NaPoWriMo Day 10

I walk these cobbled closes
And pathways paved with memories
That wear down with every step,

Pacing day after day,
Trying to remember and forget
The stories that haunt these streets.

I curse the ground beneath my feet
I curse the will that keeps me walking
Through constant pain.

I struggle to hear myself talking
And curse the rain and its echoes
That sound like mocking applause.

I think back to everyone I’ve lost
And finally accept
I’m not cut out to be a tour guide.

© Emilie C. Black, 2020

NaPoWriMo Day 9

You had to leave. Not because you wanted to, but because they wanted you to. Because they wanted to be safe and happy and that couldn’t happen if you were vaguely gay. You knew they were wrong but the truth would take too long to explain and the pain would only get worse if you tried.

So you packed up the person they wanted you to be and moved out of their house, carrying the baggage around like a blanket that kept you cold at night while you traveled from door to door, sleeping on sofas and floors, wrapped in clothes that weren’t yours anymore but at least they fit.

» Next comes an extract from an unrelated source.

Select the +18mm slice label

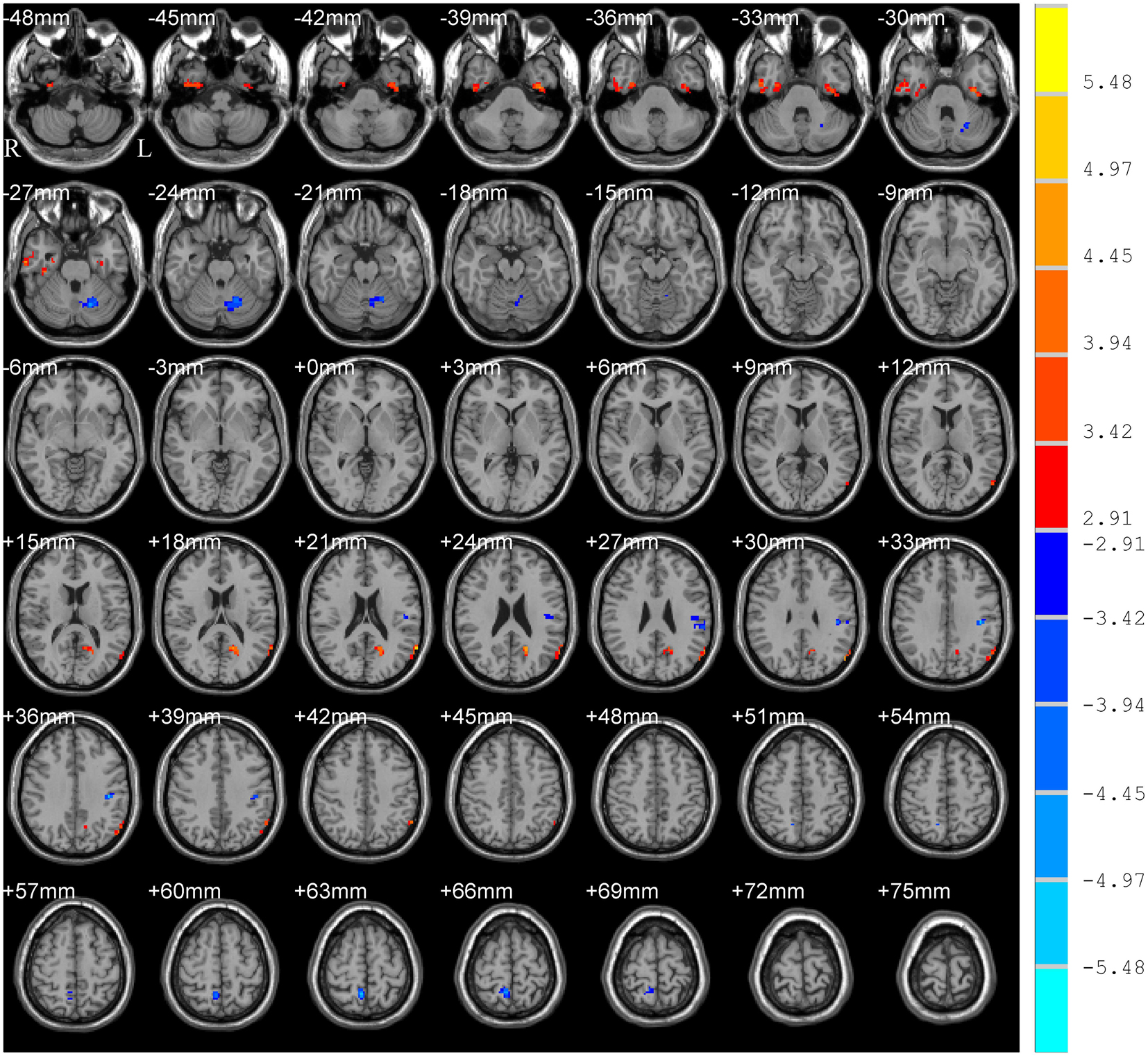click(x=185, y=543)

Maybe if you wore them long enough, playing a part that could please them would be possible. Maybe the Sharpie ink scars they tattooed on your skin and your soul would sink in and make you acceptable, at least to them if not yourself. Maybe you could live with that. For a while.

Flannel shirts don’t discriminate. They hang and wrap around you, multicoloured like the flags you want to wear like a cape and fly and be free in. Soft sleeves mop up the tears and blood you shed as you try to cut and carve your way to the person you want to be.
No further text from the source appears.